9

I'd like to generate matrices of size mxn and rank r, with elements coming from a specified finite set, e.g. {0,1} or {1,2,3,4,5}. I want them to be "random" in some very loose sense of that word, i.e. I want to get a variety of possible outputs from the algorithm with distribution vaguely similar to the distribution of all matrices over that set of elements with the specified rank.

In fact, I don't actually care that it has rank r, just that it's close to a matrix of rank r (measured by the Frobenius norm).

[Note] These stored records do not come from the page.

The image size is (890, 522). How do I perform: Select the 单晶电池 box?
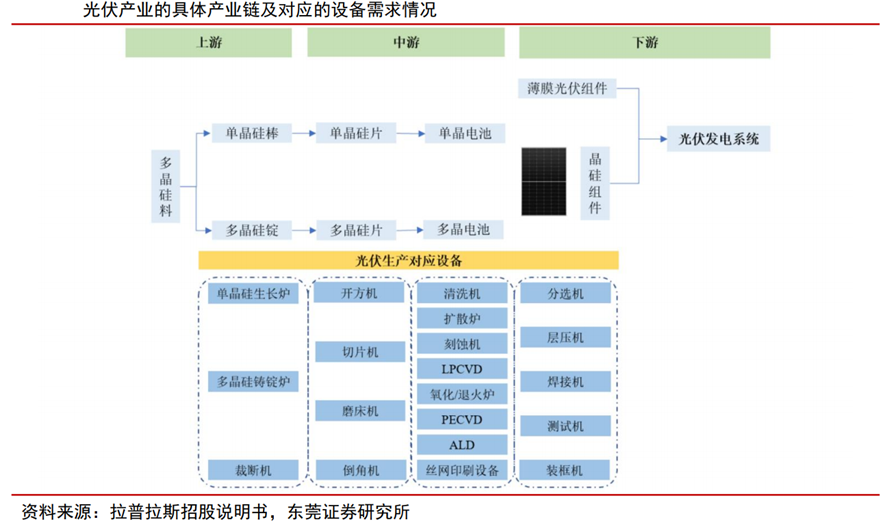pos(463,133)
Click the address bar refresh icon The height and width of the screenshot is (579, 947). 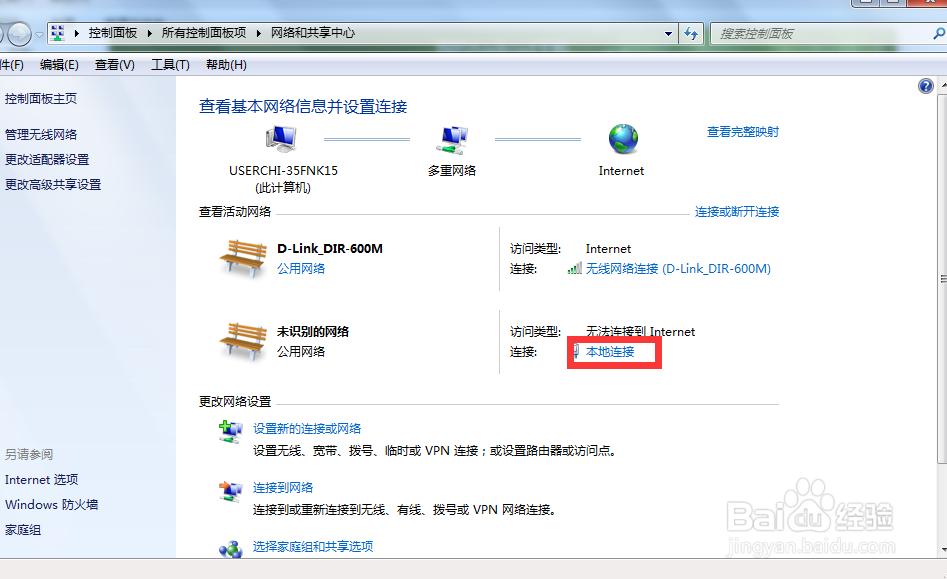pyautogui.click(x=691, y=33)
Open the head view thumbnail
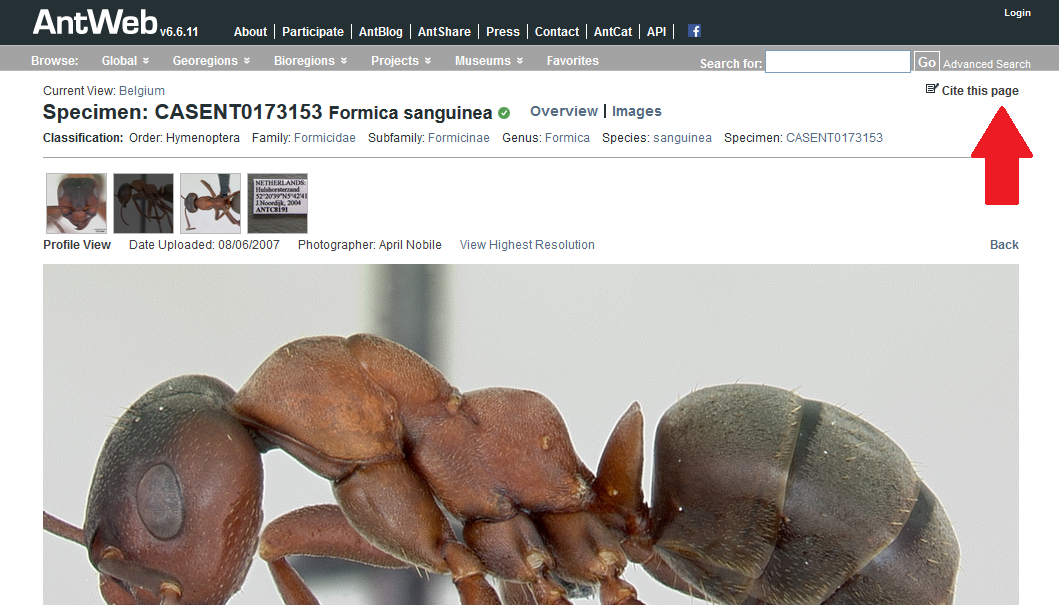Viewport: 1059px width, 605px height. pos(76,203)
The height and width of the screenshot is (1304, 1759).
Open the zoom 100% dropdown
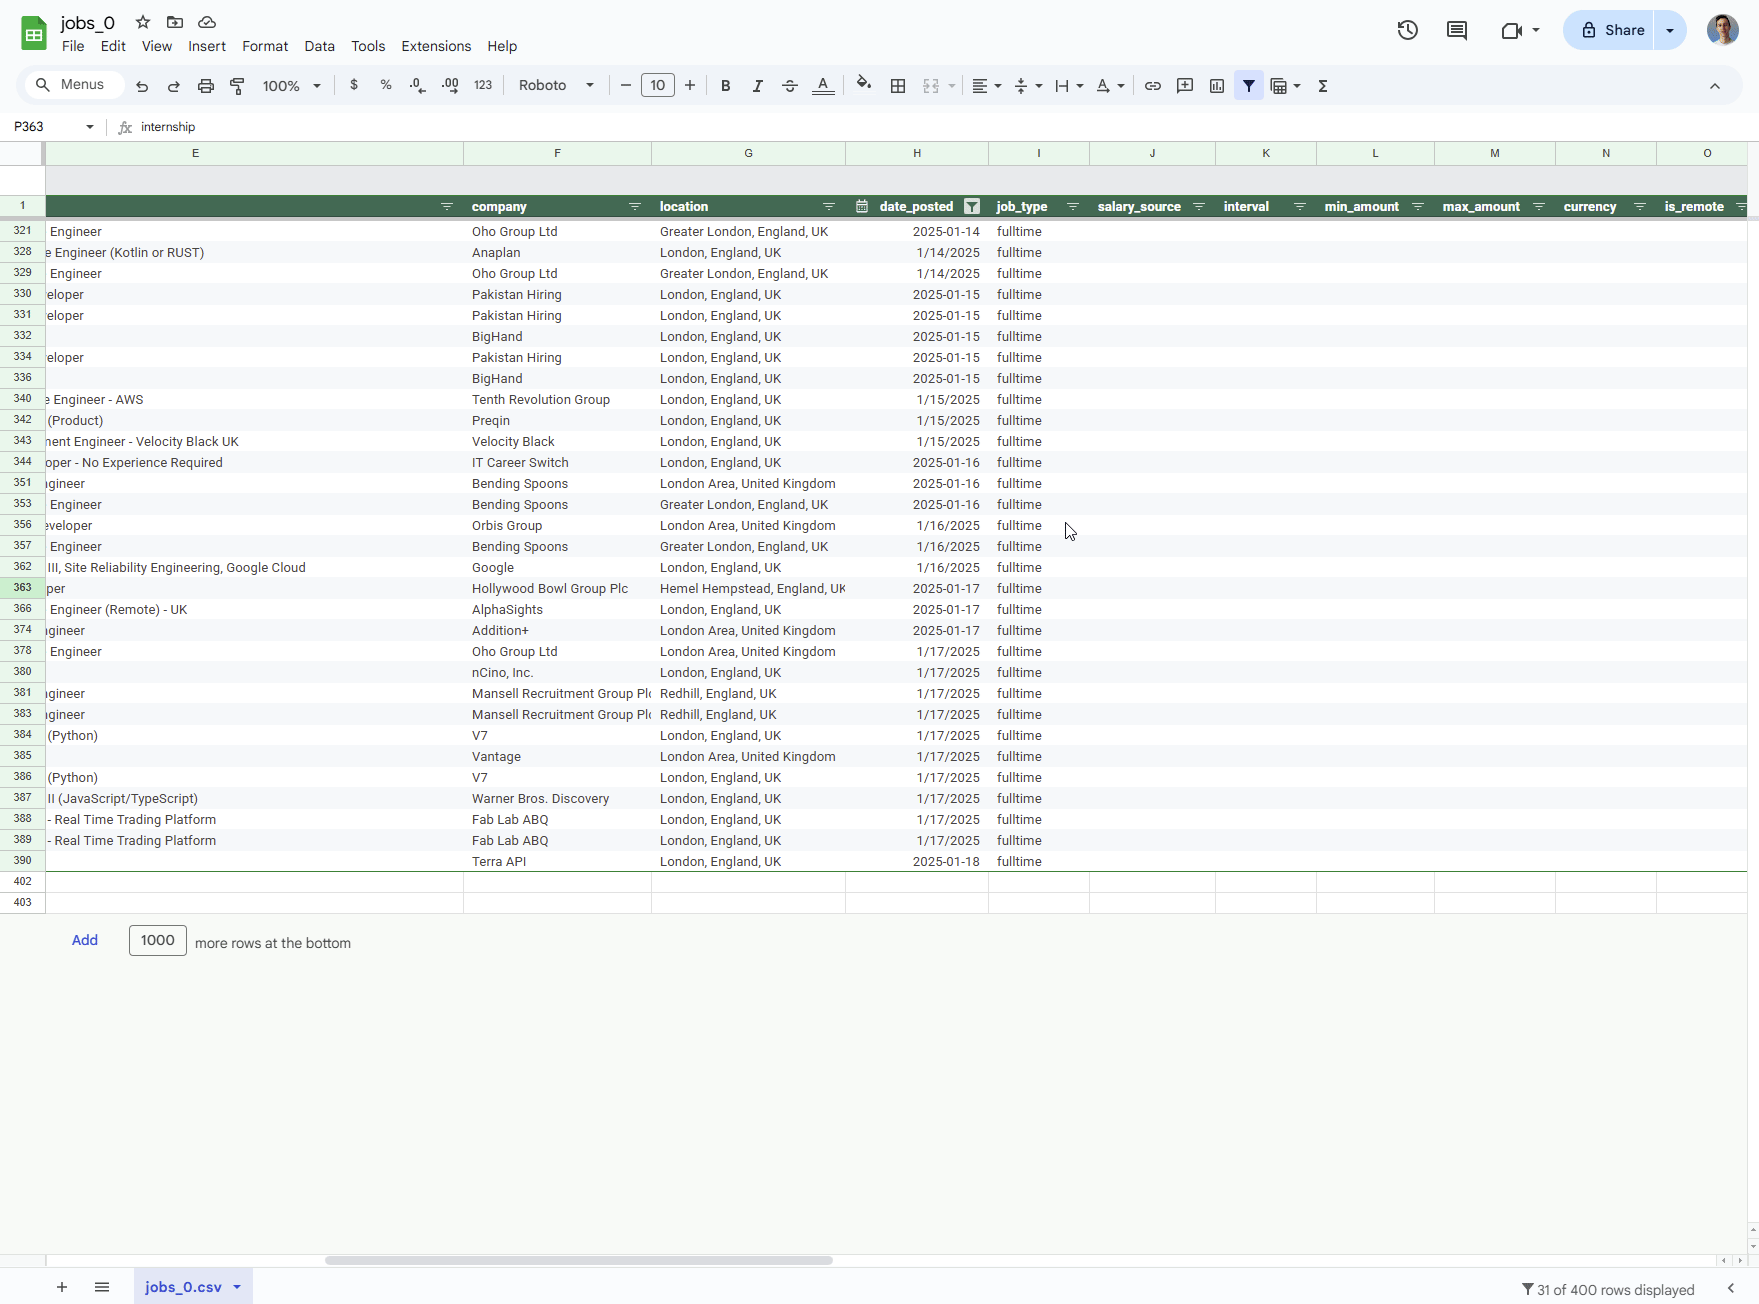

When the set at hand is the reals, I've been doing the following, which is perfectly adequate for my needs: generate matrices U of size mxr and V of nxr, with elements independently sampled from e.g. Normal(0, 2). Then U V' is an mxn matrix of rank r (well, <= r, but I think it's r with high probability).

If I just do that and then round to binary / 1-5, though, the rank increases.

It's also possible to get a lower-rank approximation to a matrix by doing an SVD and taking the first r singular values. Those values, though, won't lie in the desired set, and rounding them will again increase the rank.

This question is related, but accepted answer isn't "random," and the other answer suggests SVD, which doesn't work here as noted.

One possibility I've thought of is to make r linearly independent row or column vectors from the set and then get the rest of the matrix by linear combinations of those. I'm not really clear, though, either on how to get "random" linearly independent vectors, or how to combine them in a quasirandom way after that.

(Not that it's super-relevant, but I'm doing this in numpy.)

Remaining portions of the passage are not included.